Schematic drawing (not to scale) of the basal rod OS shows the locations of the proteins discussed in this article. Kinesin-2 (black/gold) drives anterograde transport of IFT particles and cargo into the OS. Retrograde IFT transport (by dynein) is not illustrated. F-actin (light blue) is localized at the OS base in association with axonemal microtubules. These microfilaments are required for the initiation of new disk evaginations. Rhodopsin (magenta) is present in the ciliary plasma membrane, OS plasma membrane, and OS disk lamellar membranes. Rhodopsin abundance has a dose-dependent effect on disk diameter. Prominin-1 (prom; orange) is present at the edges of basal evaginations, where it interacts with PCDH21 and potentially SPAM. Prominin-1 may function to maintain disk edge membrane curvature. SPAM (brown) localization is putative, and based on its documented interaction with prominin-1 in Drosophila photoreceptors. SPAM function remains to be determined. PCDH21 (yellow) is present at the edges of basal evaginations, where it interacts with prominin-1. The identity (and interactions) of tethers (red rectangles), which link nascent disk edges and the IS plasma membrane remains to be determined. P/rds and P/rds-rom1 complexes (dark blue) are present in disk rim domains. P/rds likely plays a direct role for generating membrane curvature and may participate in disk-disk tethering. Rom-1 modulates P/rds function. RP1 (light green) is associated with axonemal microtubules at the IS-OS junction. RP1 may link nascent OS disks to the axoneme to govern their morphogenesis and stacking. The CNG cation channel (black) is present in the OS plasma membrane. In addition to its primary role for regulating OS permeability, the CNG cation channel contributes to OS structural stability by tethering the plasma membrane to disk rims via interaction with P/rds. GARP-2 (black) is present at OS disk rims. It may contribute to the long-term structural stability of OS disk stacking interactions and/or cGMP phosphodiesterase localization (not shown).
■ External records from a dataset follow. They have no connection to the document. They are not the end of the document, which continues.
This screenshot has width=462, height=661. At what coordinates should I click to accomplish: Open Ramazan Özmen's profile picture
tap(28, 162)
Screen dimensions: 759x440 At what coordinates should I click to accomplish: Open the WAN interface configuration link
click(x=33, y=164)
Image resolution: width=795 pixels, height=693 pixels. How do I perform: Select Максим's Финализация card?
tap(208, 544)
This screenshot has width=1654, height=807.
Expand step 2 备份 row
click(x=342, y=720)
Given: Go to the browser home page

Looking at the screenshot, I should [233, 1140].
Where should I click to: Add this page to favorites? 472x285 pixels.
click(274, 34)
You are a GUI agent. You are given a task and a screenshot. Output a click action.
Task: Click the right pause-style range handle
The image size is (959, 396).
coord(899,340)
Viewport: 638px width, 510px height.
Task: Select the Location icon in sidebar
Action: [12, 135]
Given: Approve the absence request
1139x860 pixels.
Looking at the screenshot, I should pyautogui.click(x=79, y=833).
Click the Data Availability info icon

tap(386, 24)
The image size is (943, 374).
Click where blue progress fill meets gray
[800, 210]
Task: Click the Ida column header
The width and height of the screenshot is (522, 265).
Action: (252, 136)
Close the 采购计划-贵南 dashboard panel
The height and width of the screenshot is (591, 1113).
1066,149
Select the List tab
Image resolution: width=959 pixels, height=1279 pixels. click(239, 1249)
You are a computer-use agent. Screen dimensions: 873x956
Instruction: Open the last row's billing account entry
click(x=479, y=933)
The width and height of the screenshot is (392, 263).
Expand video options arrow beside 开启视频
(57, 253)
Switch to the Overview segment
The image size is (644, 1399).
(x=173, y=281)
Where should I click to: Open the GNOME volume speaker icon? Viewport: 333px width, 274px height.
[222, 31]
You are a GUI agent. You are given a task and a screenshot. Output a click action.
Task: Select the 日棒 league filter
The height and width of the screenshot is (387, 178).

Figure 9. P/rds oligomerization, gross structure, and topology at rod OS disk rims

A) P/rds dimers (modeled using CD81 monomers, described below) are likely assembled at the biosynthetic level and must undergo additional steps of oligomerization to function in support of OS morphogenesis. Adapted from (Goldberg, 2006). B) Left: 3D structure of the detergent-solubilized P/rds:rom1 heterotetramer. Arrows indicate a presumed annulus of detergent molecules bound at the transmembrane domains. Adapted from (Kevany et al., 2013). Right: 3D model of CD81, a homologous tetraspanin with a mass (26 kDa) somewhat smaller than that of P/rds (39 kDa). Image adapted from (Seigneuret, 2006). The dimensions determined for the P/rds:rom1 heterotetramer are consistent with a complex of four tetraspanin monomers. C) Topology of P/rds in the disk rim, showing hypothesized partitioning of the C-terminal amphipathic helix. The amphipathic helix is leashed to the P/rds transmembrane domain by a disordered region sufficient to bridge adjacent disks, potentially allowing trans insertion.

Figure 10. Disk rim complexes proposed to contribute to OS organization

Models proposed for disk rim scaffolding of OS components, based on localization and protein-protein interaction data. A) Interactions between GARPs and P/rds are proposed to mediate fibril linkages between disk rims and the OS plasma membrane. Adapted from (Poetsch et al., 2001). B) An elaboration of the Poetsch et al. model suggests GARP2 interaction with P/rds mediates disk-disk stacking. Adapted from (Kaupp and Seifert, 2002).